為何他會出現在宗門的水牢之中?沈夙之又為何是這副神情作態?
正當他不解之時,眼前之人突然逼近一步,直接捏住了他的肩膀。
“你做什——”
“咚。”
話還沒說完,宋宴直接被逼退數步,後背狠狠地撞在石牆上,從身後傳來的冰冷觸感讓宋宴下意識皺起眉,他抬眸剛想說話,耳畔便突然感受到一小股熱氣。
宋宴的耳根瞬間通紅,細細密密的汗毛悄悄豎了起來,腦中一片空白,方才想要說出口的話直接煙消雲散,不知丟去了哪裡。
沈夙之將宋宴抵在牆上,低頭附在宋宴耳邊,輕輕呼出一口氣。
“你害我落得這步田地,怎能還像個沒事人一般來看我呢,師尊。”
最後的師尊二字,愣是被他叫的百轉千回,溫柔繾綣。
宋宴迷迷糊糊:“我何時害過你?”
沈夙之輕笑一聲,垂眸掃過宋宴淡色的唇和光潔的下頜,眼神逐漸幽深。
他竭力壓製住自己內心的躁動,輕聲道:“師尊,事到如今您還來水牢見我,難不成是舍不得弟子?”

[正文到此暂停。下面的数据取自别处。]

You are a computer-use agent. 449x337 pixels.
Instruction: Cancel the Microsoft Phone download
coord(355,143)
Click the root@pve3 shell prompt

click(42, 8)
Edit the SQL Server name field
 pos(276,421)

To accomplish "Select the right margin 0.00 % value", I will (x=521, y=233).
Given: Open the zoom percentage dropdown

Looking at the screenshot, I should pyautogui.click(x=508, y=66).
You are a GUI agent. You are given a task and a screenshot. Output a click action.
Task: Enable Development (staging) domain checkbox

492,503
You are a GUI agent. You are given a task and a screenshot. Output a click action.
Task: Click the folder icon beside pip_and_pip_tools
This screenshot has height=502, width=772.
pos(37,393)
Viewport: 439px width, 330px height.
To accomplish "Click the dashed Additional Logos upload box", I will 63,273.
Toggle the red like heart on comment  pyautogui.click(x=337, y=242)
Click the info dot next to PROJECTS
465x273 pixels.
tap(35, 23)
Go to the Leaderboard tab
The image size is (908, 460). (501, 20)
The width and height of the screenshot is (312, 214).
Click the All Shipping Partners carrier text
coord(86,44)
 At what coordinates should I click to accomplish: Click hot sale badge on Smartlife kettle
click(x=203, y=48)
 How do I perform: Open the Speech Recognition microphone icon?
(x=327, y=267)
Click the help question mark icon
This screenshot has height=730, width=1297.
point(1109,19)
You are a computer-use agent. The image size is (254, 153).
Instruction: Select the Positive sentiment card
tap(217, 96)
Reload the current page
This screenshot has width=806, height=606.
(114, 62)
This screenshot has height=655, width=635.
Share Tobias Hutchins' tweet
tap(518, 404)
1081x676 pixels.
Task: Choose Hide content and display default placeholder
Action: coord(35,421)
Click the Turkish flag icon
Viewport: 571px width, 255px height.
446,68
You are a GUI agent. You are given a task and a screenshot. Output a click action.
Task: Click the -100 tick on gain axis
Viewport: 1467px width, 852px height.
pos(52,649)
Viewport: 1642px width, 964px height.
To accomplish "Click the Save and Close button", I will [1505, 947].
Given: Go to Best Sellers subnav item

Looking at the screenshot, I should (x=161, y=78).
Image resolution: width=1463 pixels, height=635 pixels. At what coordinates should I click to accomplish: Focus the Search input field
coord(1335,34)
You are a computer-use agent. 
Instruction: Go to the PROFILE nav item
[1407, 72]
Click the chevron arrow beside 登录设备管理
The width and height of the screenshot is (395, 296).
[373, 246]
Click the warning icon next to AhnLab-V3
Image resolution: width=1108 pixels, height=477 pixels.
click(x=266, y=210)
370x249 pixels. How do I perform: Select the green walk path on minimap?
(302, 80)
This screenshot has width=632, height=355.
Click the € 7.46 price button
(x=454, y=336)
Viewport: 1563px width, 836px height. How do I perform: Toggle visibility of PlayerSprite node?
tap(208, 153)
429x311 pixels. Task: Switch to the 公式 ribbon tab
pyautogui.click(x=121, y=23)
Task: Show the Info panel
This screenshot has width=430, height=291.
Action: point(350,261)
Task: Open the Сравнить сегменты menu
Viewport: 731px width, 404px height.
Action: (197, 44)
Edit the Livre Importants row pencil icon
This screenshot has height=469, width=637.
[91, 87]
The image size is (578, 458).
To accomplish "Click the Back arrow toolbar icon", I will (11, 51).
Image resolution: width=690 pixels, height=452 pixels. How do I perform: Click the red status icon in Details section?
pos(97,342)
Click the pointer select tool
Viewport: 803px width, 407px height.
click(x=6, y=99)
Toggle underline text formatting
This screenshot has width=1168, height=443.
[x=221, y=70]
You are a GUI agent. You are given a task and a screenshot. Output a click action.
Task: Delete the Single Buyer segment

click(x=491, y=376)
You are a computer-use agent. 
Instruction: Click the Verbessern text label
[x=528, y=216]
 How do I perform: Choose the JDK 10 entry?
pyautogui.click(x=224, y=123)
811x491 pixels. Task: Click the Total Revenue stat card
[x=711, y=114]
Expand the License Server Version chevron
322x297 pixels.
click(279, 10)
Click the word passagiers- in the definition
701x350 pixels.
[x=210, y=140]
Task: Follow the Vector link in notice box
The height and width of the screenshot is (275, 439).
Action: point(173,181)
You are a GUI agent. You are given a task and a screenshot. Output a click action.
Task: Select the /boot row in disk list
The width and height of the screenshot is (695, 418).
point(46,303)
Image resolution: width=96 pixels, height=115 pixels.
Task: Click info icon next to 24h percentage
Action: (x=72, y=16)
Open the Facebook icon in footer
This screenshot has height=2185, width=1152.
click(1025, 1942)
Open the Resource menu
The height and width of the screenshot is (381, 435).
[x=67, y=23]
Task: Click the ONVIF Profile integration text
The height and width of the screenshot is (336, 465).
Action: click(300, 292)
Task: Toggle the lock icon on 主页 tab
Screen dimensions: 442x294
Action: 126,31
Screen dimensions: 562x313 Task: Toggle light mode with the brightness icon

還未等宋宴說話,沈夙之已經抬手,纖長的手指緩緩拂過他鬢邊的碎發。
感受到宋宴的視線,他勾起唇,玩味地開口:“師尊,當個名門正派有什麼意思,不如隨我回魔界,美人如雲,任君挑選。”
宋宴聽到這句熟悉的話,先是偏過頭躲掉沈夙之的手,清冷的麵容上毫無波動,又攏了攏被壓的有些淩亂的袖袍,抬眼直視那雙漂亮的桃花眼,溫聲道:“美人?包括阿夙嗎?”
魔尊殿下掃過對麵人強自鎮定的臉和已經通紅的耳垂,“嗬”了一聲,語氣曖昧。
“自然是憑君定奪。”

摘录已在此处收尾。